Il modo in cui usiamo l’energia compressa nelle parole ri-vela (toglie il velo) il rapporto che abbiamo con gli altri e la modalità con la quale operiamo  nel mondo. Così, se esprimiamo ripetutamente concetti costruttivi e luminosi,  le azioni che ne deriveranno possederanno senz’altro la stessa vibrazione; se ci rivolgiamo ad altri con parole ispirate all’amorevolezza, quella stessa qualità si riverbererà nella nostra vita. Riguardo a noi stessi, e alla nostra auto-educazione, evitiamo pertanto di dire: “Sono pauroso, cercherò di esserlo meno” o “Non voglio più essere pigro”; evitando i “non”, i “meno” e le affermazioni al negativo, che influenzano sfavorevolmente il nostro inconscio, potremmo dire: “ Mi muovo ogni giorno verso il Coraggio” o “Divento sempre più attivo”.
L’accuratezza nell’uso delle parole – che eviti tuttavia di scadere nell’accademismo e nella retorica – è segno di Ordine  e di Bellezza, che sono qualità richieste sul Sentiero. Utile e ispirante è anche la ricerca delle etimologie, che non dovrà ridursi certamente a “sfoggio di cultura” ma potrà essere il mezzo per entrare in contatto con l‘essenza delle parole, spesso banalizzata dall’uso quotidiano. Si può, attraverso questo studio, riscoprirne la forza primigenia e chiarificatrice di significati. Così, ad esempio, il termine “entusiasmo”, tanto comunemente usato, rimanderà al senso di avere “un dio” (theos) dentro (én); ogni volta che lo useremo, dopo averne colto la forza originaria, vi sarà dentro di noi una diversa considerazione dello “spessore” della parola.
Afferma un’ispirata invocazione: “Possa io compier la mia parte nel Lavoro Unico con l’oblio di me stesso, l’innocuità e la giusta Parola!”.

 

E’ necessario considerare anche il profondo valore del Silenzio.

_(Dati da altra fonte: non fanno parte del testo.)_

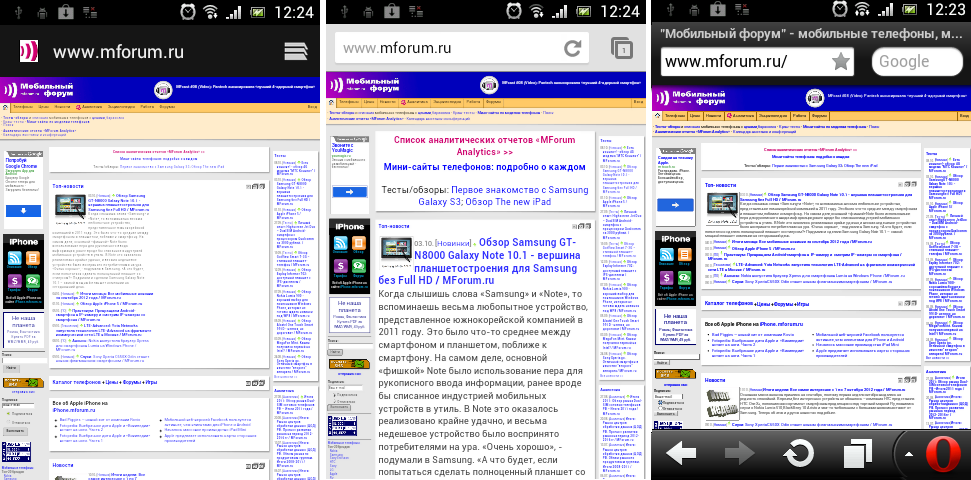Tap the MForum favicon beside the left browser URL
Screen dimensions: 971x480
25,52
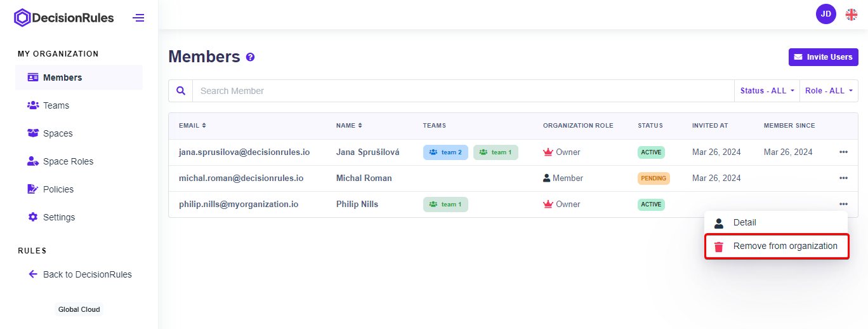Expand the Role - ALL filter dropdown

828,91
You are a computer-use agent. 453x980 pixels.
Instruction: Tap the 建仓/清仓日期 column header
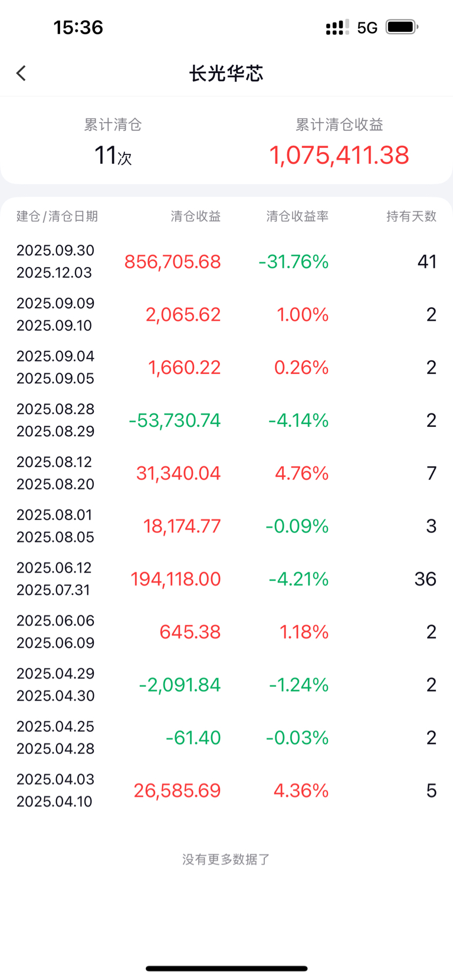click(x=57, y=216)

La nostra società, presa dal vortice delle parole, teme il silenzio, che appare invece spesso utile e necessario, e, in alcune circostanze, saggio e sacro.

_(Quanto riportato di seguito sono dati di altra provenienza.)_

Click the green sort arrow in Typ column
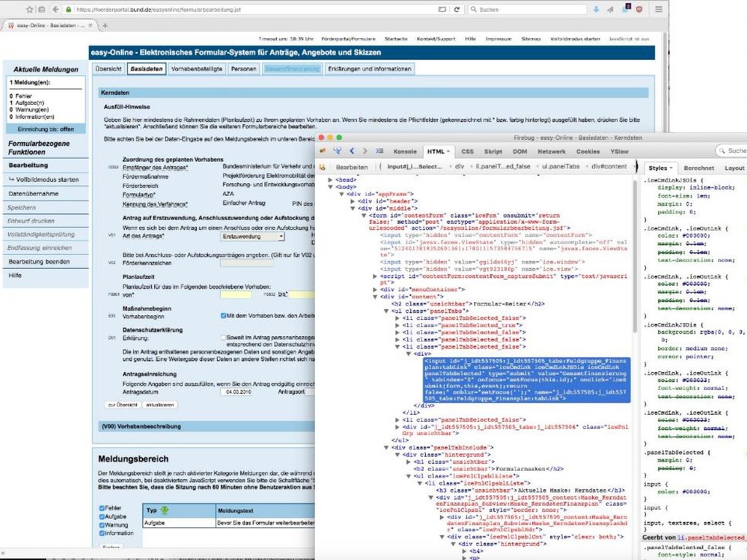The height and width of the screenshot is (560, 747). tap(165, 510)
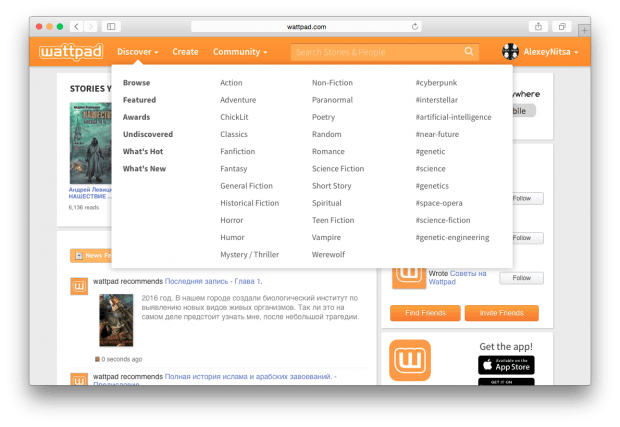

La mentalità comune ritiene che silenzio sia semplicemente la mancanza di parola. La parola è estremamente importante nei gruppi umani ma ha anche dei limiti: non arriverà mai ad esprimere perfettamente ciò che vorremmo perché ogni espressione verbale, per quanto possa apparire significativa, è sempre, almeno in parte,  una cristallizzazione del nostro retaggio culturale.
Ecco perché il vero silenzio interiore può contribuire a farci percepire meglio il senso e la necessità di ogni parola, ad avvertirne  la pertinenza o l’inutilità.
E’ nel silenzio che noi riusciamo a trascendere ogni forma di linguaggio stereotipato. In esso entriamo nella dimensione del meta-linguaggio, il quale ci aiuta a padroneggiare meglio la situazione per non scadere nei luoghi comuni e lasciarci inconscientemente  condizionare dalla mentalità corrente.
Il vero silenzio interiore, quindi, consiste nel non dare per scontati concetti, immagini, e persino il valore attribuito a termini acquisiti sin dall’infanzia; esso è uno dei principali motori del vero progresso civile ed etico.Per questa operazione sono richiesti vigilanza, saggezza e determinazione perché la nostra mente è avida di contenuti e teme il vuoto.

Anticamente “andare nel deserto” significava rientrare in se stessi per fronteggiare meglio le situazioni esterne; i monasteri di clausura usano ancora, a proposito del silenzio interiore, l’espressione “fare deserto”.
Affermava il poeta e scrittore francese Alfred de Vigny: “Solo il silenzio è grande; il resto è debolezza”.